I will probably roll it out on a custom OS with RAID1 for the main drive, possibly dedicated SSDs for some VMs. A couple large SATA HDDs for media storage (JBOD?).

So I was planning to optimize for the following things:

  • Reasonable power usage under low to medium loads. 8+ reasonably fast cores.
  • Probably maxed out RAM, 128GB? ECC would be ideal.
  • Decent support for custom watercooling parts, though I can adapt.
  • Good Linux support for all the hardware involved incl. decent IOMMU grouping
  • A couple PCI-E slots for reasonable GPU passthrough to VMs (ideally 2 GPUs if I want to run non-TFLite ML models in the home automation stack?). Bifurcation on at least one M.2 slot.
  • 10Gbit networking over either SFP+ or Ethernet. This gets complicated with the previous point, unless I get some sort of a M.2 to PCI-E converter. And even then, how many disks would I even get to use???
  • Reasonable motherboard form factor. ATX preferred over E-ATX.
  • Reasonable price :slight_smile: HEDT is too expensive in this gen.
  • No need for IPMI, I have a PiKVM ready to integrate into the build.

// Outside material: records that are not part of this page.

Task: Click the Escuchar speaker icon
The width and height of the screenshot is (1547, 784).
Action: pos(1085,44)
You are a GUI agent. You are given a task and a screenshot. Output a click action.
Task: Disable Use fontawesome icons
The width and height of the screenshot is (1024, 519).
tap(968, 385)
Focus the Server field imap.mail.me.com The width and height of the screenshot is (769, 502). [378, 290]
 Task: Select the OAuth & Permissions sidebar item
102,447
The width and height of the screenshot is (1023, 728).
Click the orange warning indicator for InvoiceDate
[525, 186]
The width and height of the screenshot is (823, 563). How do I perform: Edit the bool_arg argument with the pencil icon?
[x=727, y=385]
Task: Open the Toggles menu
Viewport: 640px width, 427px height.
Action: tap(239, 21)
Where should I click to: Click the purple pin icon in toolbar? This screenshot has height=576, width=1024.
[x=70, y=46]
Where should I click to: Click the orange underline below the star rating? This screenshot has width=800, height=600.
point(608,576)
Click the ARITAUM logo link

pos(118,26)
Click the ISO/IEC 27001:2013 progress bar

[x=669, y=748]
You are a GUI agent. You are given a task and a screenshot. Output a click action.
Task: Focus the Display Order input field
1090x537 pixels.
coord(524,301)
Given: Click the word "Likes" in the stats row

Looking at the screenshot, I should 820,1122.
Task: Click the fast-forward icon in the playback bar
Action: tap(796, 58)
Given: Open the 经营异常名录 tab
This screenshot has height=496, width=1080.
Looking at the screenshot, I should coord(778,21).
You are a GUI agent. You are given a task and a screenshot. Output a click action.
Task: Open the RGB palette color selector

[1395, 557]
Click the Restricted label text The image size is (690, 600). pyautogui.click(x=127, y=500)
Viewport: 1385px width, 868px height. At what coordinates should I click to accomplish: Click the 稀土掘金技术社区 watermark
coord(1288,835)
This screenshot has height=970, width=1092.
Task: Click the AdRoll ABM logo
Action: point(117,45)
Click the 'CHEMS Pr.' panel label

I’ve been eyeing AM4 and AM5. ASUS and ASRock seem to be the most reasonable for ECC support. I’ve had really good experiences with both. Going for the previous generation is always great for discounted watercooling blocks. Given that I’m planning to go with up to 3 GPUs (which can be thin, the GTX1080 is a single slot), the only AM5 option I could find is ROG STRIX X670E-E GAMING that costs $550 here in Central Europe. Not ideal. There’s also MSI MEG 670E ACE that’s even more expensive and, from what I’ve read, has dubious ECC support.

Should I instead look for EPYC? Or are there any AM5 products I’ve missed? Perhaps there’s something available for AM4 that would satisfy my requirements? What if Intel is the answer given the iGPU (dropping the need for a third GPU) and QuickSync support? Or should I build 2 mid-spec servers instead?

I’m willing to drop my requirements to shitty host GPU + passthrough GTX1080 and run the 3D scanning offloading on my workstation if there are indeed no better options. I’d rather have a dedicated machine, though, just in case someone else wants to do large automotive scans in my workshop while I’m working in my office.

Looking for hardware suggestions :slight_smile:

Nice Nice…seen a bit about Frigate. Combine with compute and get nice AI features for video. Not my use case but certainly interesting to add on a homeserver.

Power-efficiency compared to your present CPU is insane. We’ve come a long way in the last years in terms of performance/watt.

Also check out EPYC 8000 series (Siena). Low-clocked cheap and low TDP. Price for 8 and 16 core is similar to AM5 SKUs, but with lower clocks. So it’s a low-cost server option with ECC, 96 lanes and stuff.

Otherwise I’d recommend getting a 7900x or 7950x. You can set TDP down to 65W or 105W ( called ECO mode) if you want to optimize power efficiency. Ryzen cores pack a serious punch even at lower TDP settings.

ASUS ProArt boards are good for home server. You get two x8 slots and the X670 has 10GbE. ASUS lists ECC UDIMM in QVL but I don’t have experience with this myself, so YMMV

edit: EPYC Siena has just launched. You can’t buy the boards yet…but it’s too good as a (premium) home server option to not mention it. Board is expensive, but CPU and memory are similar as desktop hardware.